Everything from the first line of the entries through the line containing "Open the 股东研究 section" is to be retyped exactly, and nothing beyond it.
[The data]
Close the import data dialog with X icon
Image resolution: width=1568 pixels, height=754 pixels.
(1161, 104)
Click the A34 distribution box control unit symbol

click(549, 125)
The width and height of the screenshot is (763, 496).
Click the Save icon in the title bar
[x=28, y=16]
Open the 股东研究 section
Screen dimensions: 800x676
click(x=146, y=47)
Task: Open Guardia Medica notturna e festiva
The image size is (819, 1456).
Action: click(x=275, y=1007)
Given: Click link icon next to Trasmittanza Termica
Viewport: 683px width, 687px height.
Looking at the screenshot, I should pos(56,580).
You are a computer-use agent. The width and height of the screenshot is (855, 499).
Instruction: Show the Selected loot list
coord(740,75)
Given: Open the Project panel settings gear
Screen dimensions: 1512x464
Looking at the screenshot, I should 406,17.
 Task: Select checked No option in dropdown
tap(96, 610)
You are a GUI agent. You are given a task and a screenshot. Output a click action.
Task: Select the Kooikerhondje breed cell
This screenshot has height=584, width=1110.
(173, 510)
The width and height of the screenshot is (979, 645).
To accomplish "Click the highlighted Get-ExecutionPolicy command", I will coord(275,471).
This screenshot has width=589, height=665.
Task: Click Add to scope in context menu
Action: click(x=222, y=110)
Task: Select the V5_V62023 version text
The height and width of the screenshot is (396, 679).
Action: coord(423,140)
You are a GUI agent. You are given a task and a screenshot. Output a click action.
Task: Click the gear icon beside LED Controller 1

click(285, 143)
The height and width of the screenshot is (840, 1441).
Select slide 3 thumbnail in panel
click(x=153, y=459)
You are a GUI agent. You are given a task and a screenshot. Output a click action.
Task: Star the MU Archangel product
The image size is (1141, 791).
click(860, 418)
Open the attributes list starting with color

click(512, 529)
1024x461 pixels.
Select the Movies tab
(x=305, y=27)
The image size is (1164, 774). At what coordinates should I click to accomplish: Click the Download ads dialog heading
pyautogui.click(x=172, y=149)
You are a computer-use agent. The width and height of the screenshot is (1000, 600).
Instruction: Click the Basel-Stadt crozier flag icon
[/The data]
▶ Result of this task:
Close the import data dialog with X icon
Image resolution: width=1568 pixels, height=754 pixels.
(1161, 104)
Click the A34 distribution box control unit symbol

click(549, 125)
The width and height of the screenshot is (763, 496).
Click the Save icon in the title bar
[x=28, y=16]
Open the 股东研究 section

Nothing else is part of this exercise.